Provided text
Referring to FIG. 7, a block diagram of a particular illustrative
example of a base station 700 is depicted. In various
implementations, the base station 700 may have more components or
fewer components than illustrated in FIG. 7. In an illustrative
example, the base station 700 may include the second device 106 of
FIG. 1. In an illustrative example, the base station 700 may
operate according to one or more of the methods or systems
described with reference to FIGS. 1-3, 4A, 4B, 5A, 5B, and 6.
The base station 700 may be part of a wireless communication
system. The wireless communication system may include multiple base
stations and multiple wireless devices. The wireless communication
system may be a Long Term Evolution (LTE) system, a Code Division
Multiple Access (CDMA) system, a Global System for Mobile
Communications (GSM) system, a wireless local area network (WLAN)
system, or some other wireless system. A CDMA system may implement
Wideband CDMA (WCDMA), CDMA 1.times., Evolution-Data Optimized
(EVDO), Time Division Synchronous CDMA (TD-SCDMA), or some other
version of CDMA.
The wireless devices may also be referred to as user equipment
(UE), a mobile station, a terminal, an access terminal, a
subscriber unit, a station, etc. The wireless devices may include a
cellular phone, a smartphone, a tablet, a wireless modem, a
personal digital assistant (PDA), a handheld device, a laptop
computer, a smartbook, a netbook, a tablet, a cordless phone, a
wireless local loop (WLL) station, a Bluetooth device, etc. The
wireless devices may include or correspond to the device 600 of
FIG. 6.
Various functions may be performed by one or more components of the
base station 700 (and/or in other components not shown), such as
sending and receiving messages and data (e.g., audio data). In a
particular example, the base station 700 includes a processor 706
(e.g., a CPU). The base station 700 may include a transcoder 710.
The transcoder 710 may include an audio CODEC 708. For example, the
transcoder 710 may include one or more components (e.g., circuitry)
configured to perform operations of the audio CODEC 708. As another
example, the transcoder 710 may be configured to execute one or
more computer-readable instructions to perform the operations of
the audio CODEC 708. Although the audio CODEC 708 is illustrated as
a component of the transcoder 710, in other examples one or more
components of the audio CODEC 708 may be included in the processor
706, another processing component, or a combination thereof. For
example, a decoder 738 (e.g., a vocoder decoder) may be included in
a receiver data processor 764. As another example, an encoder 736
(e.g., a vocoder encoder) may be included in a transmission data
processor 782. The encoder 736 may include the encoder 114 of FIG.
1. The decoder 738 may include the decoder 118 of FIG. 1.
The transcoder 710 may function to transcode messages and data
between two or more networks. The transcoder 710 may be configured
to convert message and audio data from a first format (e.g., a
digital format) to a second format. To illustrate, the decoder 738
may decode encoded signals having a first format and the encoder
736 may encode the decoded signals into encoded signals having a
second format. Additionally or alternatively, the transcoder 710
may be configured to perform data rate adaptation. For example, the
transcoder 710 may down-convert a data rate or up-convert the data
rate without changing a format the audio data. To illustrate, the
transcoder 710 may down-convert 64 kbit/s signals into 16 kbit/s
signals.

Record excerpts
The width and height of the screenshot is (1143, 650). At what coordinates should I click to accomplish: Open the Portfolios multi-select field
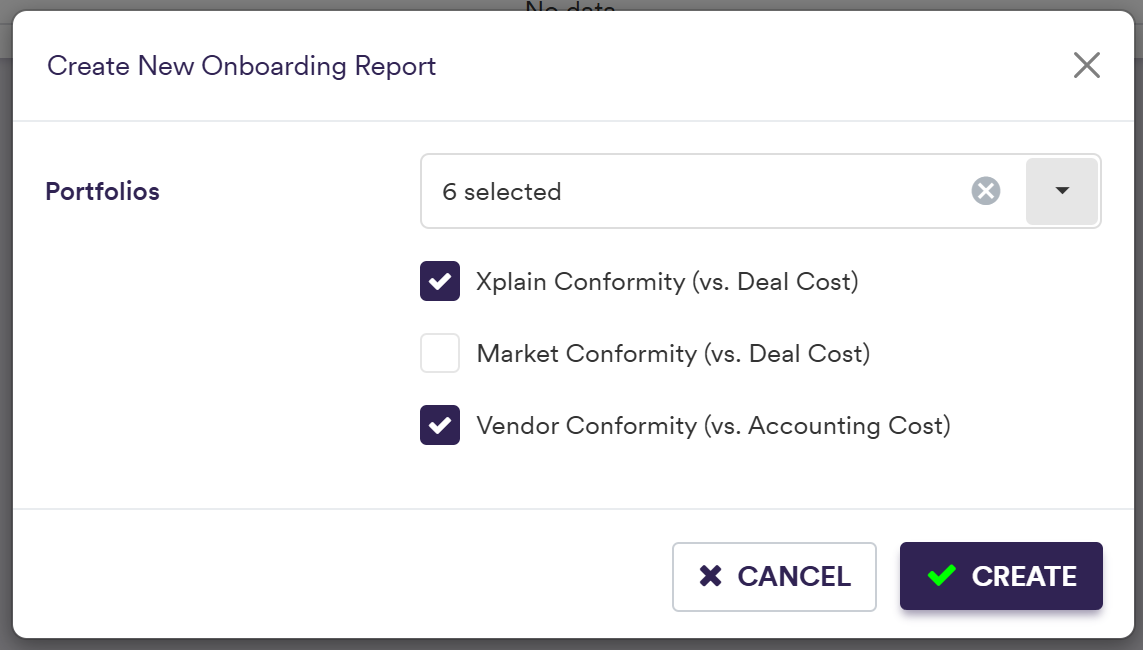click(x=700, y=191)
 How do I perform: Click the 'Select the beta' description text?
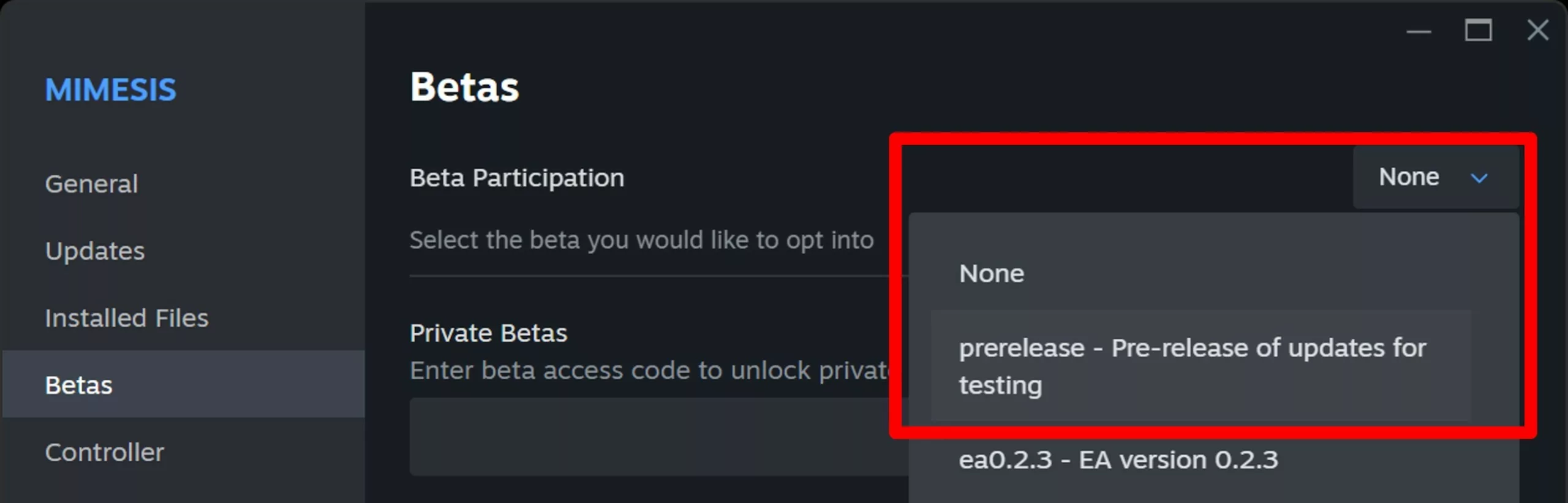[641, 240]
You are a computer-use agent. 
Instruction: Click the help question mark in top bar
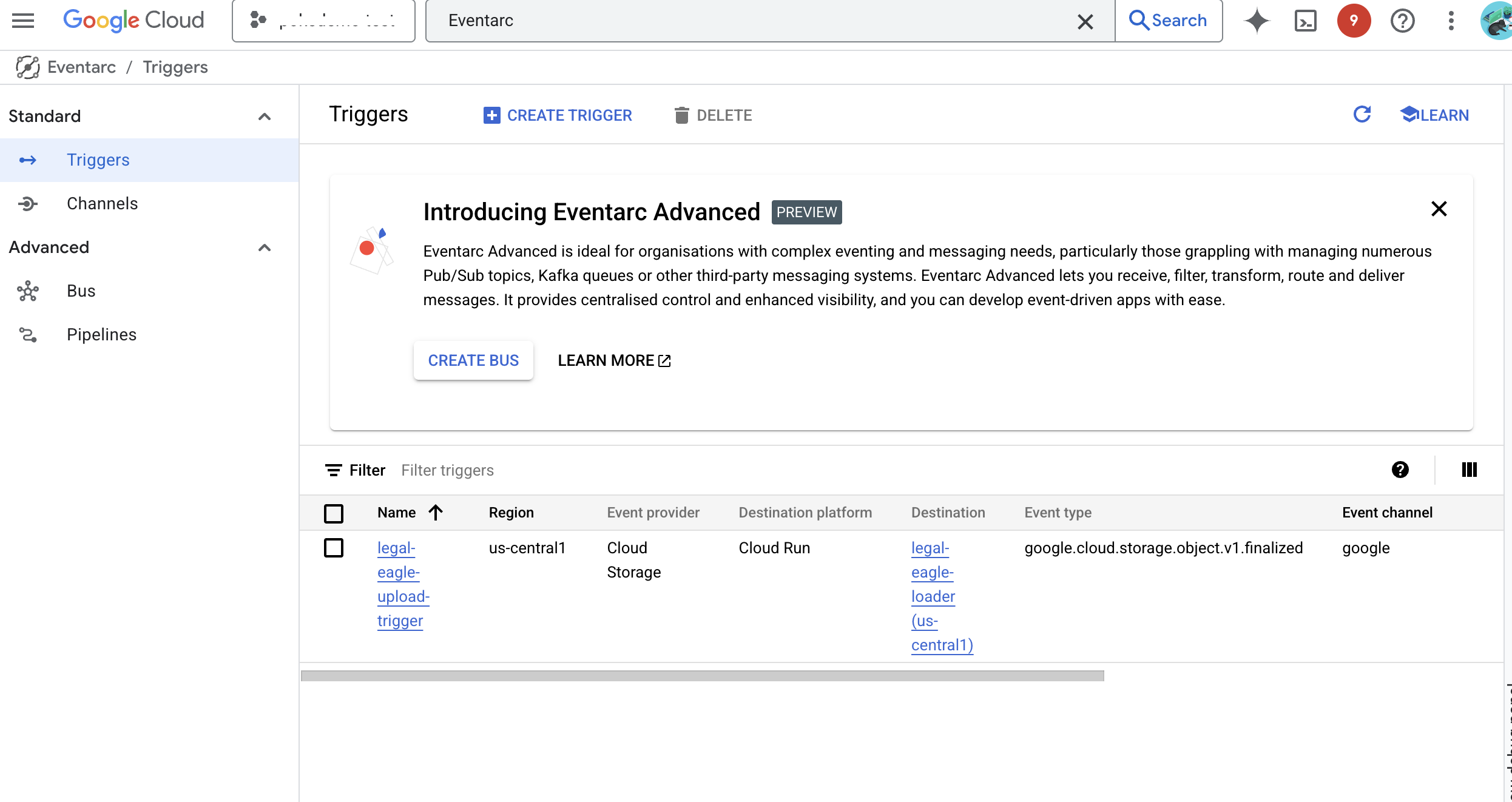pos(1402,21)
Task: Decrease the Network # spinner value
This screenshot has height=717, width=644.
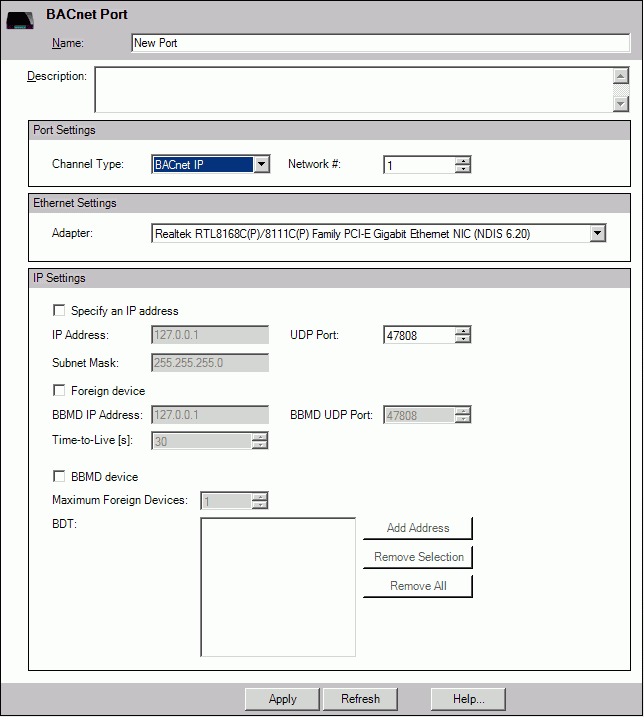Action: (x=462, y=169)
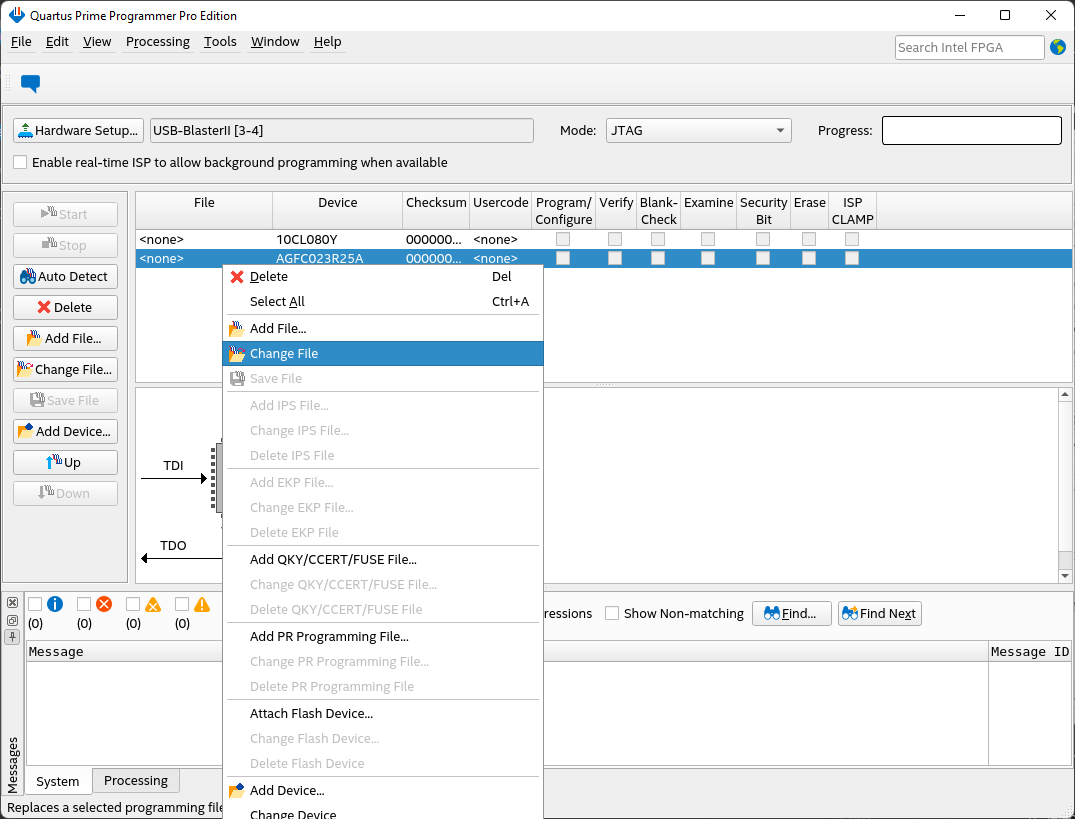Click the red error filter icon
The height and width of the screenshot is (819, 1075).
(103, 604)
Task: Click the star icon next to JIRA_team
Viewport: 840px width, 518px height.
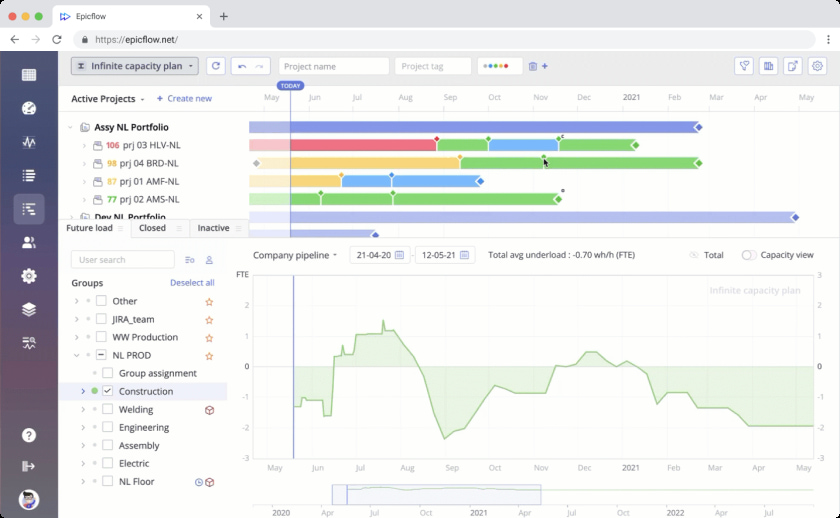Action: point(209,320)
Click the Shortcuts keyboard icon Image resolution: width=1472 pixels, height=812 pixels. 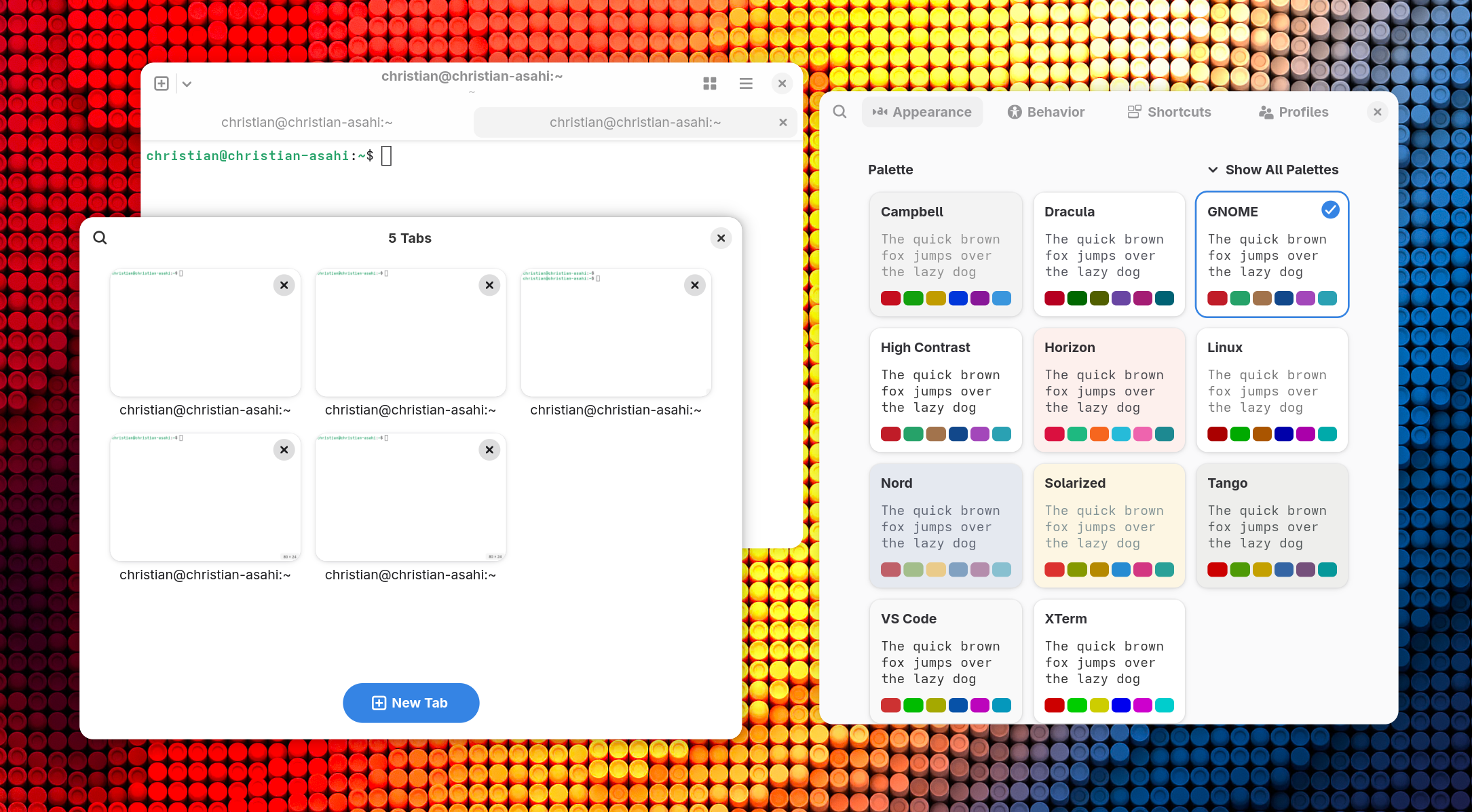pos(1133,111)

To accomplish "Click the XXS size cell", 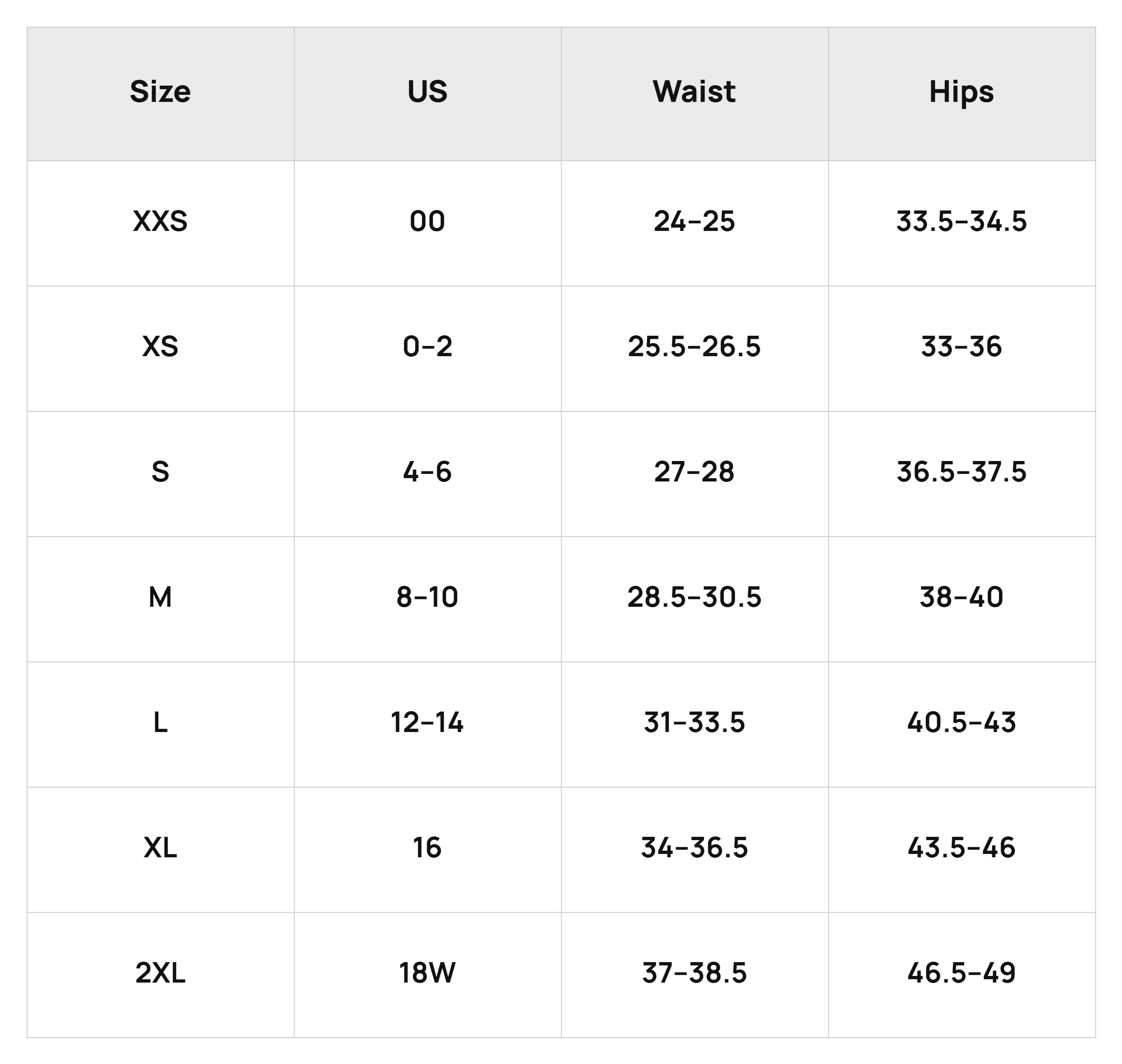I will click(160, 223).
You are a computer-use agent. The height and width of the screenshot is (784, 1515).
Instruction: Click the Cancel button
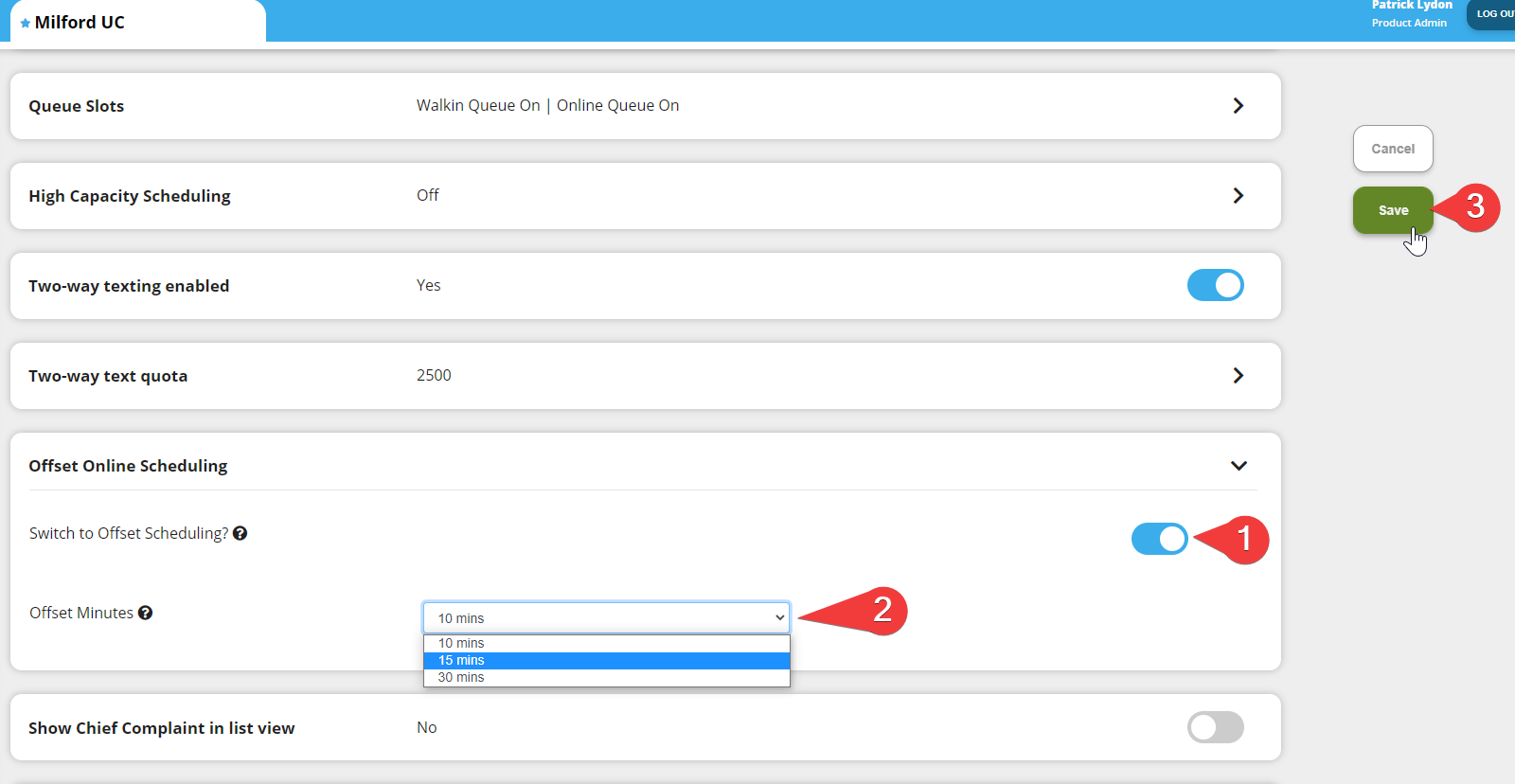[1392, 149]
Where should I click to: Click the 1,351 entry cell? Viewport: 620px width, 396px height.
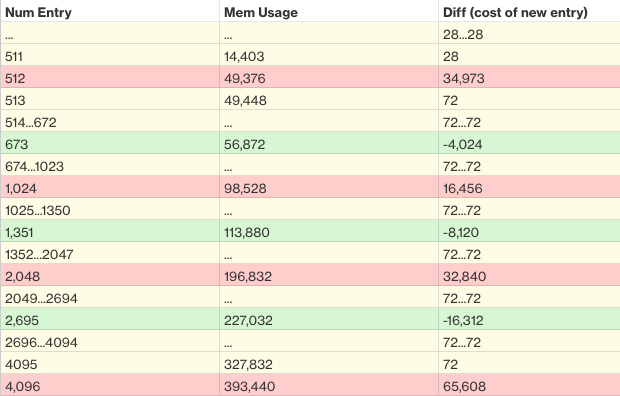110,231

Stated problem
Copy the base station text from "Referring to FIG." to "5A, 5B, and 6.", switching "base station" to "access point" throughout.

Response
Referring to FIG. 7, a block diagram of a particular illustrative
example of a access point 700 is depicted. In various
implementations, the access point 700 may have more components or
fewer components than illustrated in FIG. 7. In an illustrative
example, the access point 700 may include the second device 106 of
FIG. 1. In an illustrative example, the access point 700 may
operate according to one or more of the methods or systems
described with reference to FIGS. 1-3, 4A, 4B, 5A, 5B, and 6.